→ Problemi e compiti
**a.** Rispondi alle seguenti domande sul brano.
(i) Secondo Piaget, a quale età i bambini immaginano di aver causato loro stessi lo spostamento di oggetti fuori dalla loro portata?
(ii) Che cosa ritengono alcuni bambini persino ad otto anni?
(iii) In quale periodo le ipotesi sul ruolo della magia nel pensiero infantile non vennero confermate?
**b.** Elenca tutte le età dei bambini, espresse in anni, che compaiono nel brano.
**c.** Trascrivi fedelmente il brano da "Lo studio della" fino a "non vennero confermate." compreso.

→ Brano da esaminare
------------

Lo studio della fantasia-magia in relazione ai bambini ed al gioco risale al
gigante sacro Jean Piaget. Secondo Piaget i bambini, a tre quattro anni d’età,
immaginano di aver causato loro stessi lo spostamento di oggetti fuori dalla
loro portata e, persino ad otto anni, alcuni bambini ritengono che le nuvole o i
fiumi si muovano secondo i loro desideri, non obbedendo cioè a leggi fisiche
indipendenti.
Già negli anni trenta, ad un esame più attento, queste ipotesi sul ruolo della
magia nel pensiero infantile non vennero confermate.

------------

→ Dati registrati
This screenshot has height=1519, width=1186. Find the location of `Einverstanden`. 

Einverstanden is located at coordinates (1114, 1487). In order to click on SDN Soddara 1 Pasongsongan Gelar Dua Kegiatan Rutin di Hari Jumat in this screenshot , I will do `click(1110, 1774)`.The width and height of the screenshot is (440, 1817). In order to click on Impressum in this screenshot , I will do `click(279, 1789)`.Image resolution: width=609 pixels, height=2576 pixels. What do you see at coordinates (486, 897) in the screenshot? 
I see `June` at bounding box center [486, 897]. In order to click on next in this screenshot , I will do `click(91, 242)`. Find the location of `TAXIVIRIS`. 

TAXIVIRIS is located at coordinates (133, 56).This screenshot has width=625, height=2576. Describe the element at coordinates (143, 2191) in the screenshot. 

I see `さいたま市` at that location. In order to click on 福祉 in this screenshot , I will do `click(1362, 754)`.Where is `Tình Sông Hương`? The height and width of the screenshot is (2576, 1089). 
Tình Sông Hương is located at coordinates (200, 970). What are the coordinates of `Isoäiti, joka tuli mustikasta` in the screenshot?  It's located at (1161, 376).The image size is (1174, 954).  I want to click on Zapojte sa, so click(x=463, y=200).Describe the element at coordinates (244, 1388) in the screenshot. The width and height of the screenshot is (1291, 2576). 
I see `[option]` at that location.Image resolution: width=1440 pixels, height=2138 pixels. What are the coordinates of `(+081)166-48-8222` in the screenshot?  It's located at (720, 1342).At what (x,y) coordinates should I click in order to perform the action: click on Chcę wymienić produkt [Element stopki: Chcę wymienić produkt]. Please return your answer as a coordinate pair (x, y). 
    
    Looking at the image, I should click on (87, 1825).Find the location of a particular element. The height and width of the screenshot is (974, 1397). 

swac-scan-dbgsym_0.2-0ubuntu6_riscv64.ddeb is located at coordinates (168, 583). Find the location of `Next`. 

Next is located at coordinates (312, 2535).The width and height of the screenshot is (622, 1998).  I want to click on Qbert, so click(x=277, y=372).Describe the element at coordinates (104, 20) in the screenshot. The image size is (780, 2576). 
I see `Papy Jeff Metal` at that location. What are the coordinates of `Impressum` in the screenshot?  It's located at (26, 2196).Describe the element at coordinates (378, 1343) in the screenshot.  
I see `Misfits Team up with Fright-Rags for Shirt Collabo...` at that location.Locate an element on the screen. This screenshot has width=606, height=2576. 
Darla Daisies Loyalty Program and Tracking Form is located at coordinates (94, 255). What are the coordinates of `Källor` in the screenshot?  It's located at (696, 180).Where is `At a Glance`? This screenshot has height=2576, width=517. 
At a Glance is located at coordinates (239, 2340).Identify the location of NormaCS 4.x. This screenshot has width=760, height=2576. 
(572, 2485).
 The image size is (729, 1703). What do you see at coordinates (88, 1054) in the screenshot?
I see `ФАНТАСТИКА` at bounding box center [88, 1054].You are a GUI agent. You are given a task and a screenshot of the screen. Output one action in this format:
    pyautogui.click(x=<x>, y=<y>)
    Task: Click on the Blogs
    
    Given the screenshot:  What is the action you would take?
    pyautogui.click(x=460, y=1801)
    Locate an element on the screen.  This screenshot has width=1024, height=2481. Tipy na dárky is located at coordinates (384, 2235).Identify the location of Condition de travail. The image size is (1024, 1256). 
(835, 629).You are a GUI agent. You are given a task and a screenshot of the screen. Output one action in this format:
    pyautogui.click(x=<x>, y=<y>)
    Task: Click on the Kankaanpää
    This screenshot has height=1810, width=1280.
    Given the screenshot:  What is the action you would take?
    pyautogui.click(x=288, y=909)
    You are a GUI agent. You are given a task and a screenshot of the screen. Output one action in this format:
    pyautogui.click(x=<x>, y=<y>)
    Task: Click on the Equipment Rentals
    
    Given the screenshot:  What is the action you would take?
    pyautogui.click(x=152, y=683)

------------

→ Risultati degli esercizi
**a.**
(i) A tre quattro anni d'età.
(ii) Ritengono che le nuvole o i fiumi si muovano secondo i loro desideri, non obbedendo a leggi fisiche indipendenti.
(iii) Negli anni trenta.

**b.**
tre anni
quattro anni
otto anni

**c.**
Lo studio della fantasia-magia in relazione ai bambini ed al gioco risale al
gigante sacro Jean Piaget. Secondo Piaget i bambini, a tre quattro anni d’età,
immaginano di aver causato loro stessi lo spostamento di oggetti fuori dalla
loro portata e, persino ad otto anni, alcuni bambini ritengono che le nuvole o i
fiumi si muovano secondo i loro desideri, non obbedendo cioè a leggi fisiche
indipendenti.
Già negli anni trenta, ad un esame più attento, queste ipotesi sul ruolo della
magia nel pensiero infantile non vennero confermate.